Queridos leitores, feliz ano novo! Que 2017 traga a todos muita paz, muita prosperidade e muitos aprendizados através dos livros!

Começo o ano com um tema um tanto quanto complexo, porém que acredito ser de fundamental importância para o nosso futuro: Blockchain!

Blockchain?!?!

Vou explicar. Já chego lá 🙂

Acredito que muitos aqui estão familiarizados com os modelos econômicos que tem quebrado modelos tradicionais. O Uber nos transportes. O Airbnb para hospedagem. Alibaba em varejo online. Esses e tantos outros negócios que se baseiam na economia social e no compartilhamento para trazerem benefícios a uma camada maior de pessoas. Todos alavancados pelo uso da tecnologia, como forma de aproximar pessoas, serviços e bens que de outra forma estariam desconectados, parados sem uso, desempregados e improdutivos.
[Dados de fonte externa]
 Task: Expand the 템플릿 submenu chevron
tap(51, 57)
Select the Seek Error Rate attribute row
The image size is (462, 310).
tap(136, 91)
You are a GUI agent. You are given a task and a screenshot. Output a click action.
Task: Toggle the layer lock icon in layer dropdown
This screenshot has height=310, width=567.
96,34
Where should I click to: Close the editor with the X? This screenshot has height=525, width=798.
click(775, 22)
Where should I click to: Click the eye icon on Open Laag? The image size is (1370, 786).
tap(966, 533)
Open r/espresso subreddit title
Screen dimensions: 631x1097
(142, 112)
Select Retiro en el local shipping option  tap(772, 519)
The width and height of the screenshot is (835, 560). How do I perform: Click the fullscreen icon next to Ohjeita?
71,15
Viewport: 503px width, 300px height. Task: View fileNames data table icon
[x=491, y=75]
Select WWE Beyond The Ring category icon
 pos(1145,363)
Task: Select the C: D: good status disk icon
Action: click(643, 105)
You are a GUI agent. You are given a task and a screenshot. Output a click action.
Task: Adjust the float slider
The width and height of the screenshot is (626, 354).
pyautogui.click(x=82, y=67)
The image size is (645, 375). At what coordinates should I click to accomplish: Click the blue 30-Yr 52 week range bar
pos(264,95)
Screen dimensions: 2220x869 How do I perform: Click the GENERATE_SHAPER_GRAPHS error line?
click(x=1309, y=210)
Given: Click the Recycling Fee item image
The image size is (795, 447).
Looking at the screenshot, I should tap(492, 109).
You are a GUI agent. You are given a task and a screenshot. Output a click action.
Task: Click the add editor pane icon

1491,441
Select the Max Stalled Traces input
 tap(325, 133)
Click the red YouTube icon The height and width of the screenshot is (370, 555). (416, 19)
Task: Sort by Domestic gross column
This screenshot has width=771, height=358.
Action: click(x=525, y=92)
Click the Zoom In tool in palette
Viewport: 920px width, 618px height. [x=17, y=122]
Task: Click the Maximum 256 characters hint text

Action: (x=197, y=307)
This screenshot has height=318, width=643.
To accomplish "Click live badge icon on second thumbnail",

Vimos essa ruptura em diversas indústrias, e continuamos vendo no dia-a-dia. Porém existe um ramo que continua bastante firme, ainda não incomodado pela onda social: os bancos. Eles ainda tem o monopólio das transações financeiras mundiais, suportados por um modelo de negócio bastante sólido, e também por regulamentações e leis que garantem que consigamos fazer, de forma segura, pagamentos, transferências, remessas, empréstimos, financiamentos, etc.

Porém toda essa segurança tem um preço, e não é um baixo. As taxas cobradas para as transações, mais os prazos que precisamos esperar que elas aconteçam, são fora do comum. Você já parou pra pensar que uma remessa de dinheiro para fora do país pode levar de 6 a 10 dias para ser feita? E que as taxas cobradas podem chegar a até 12% do valor? Pense agora que alguns países, como as Filipinas, por exemplo, tem quase 40% do seu PIB em remessas vindas de fora do país.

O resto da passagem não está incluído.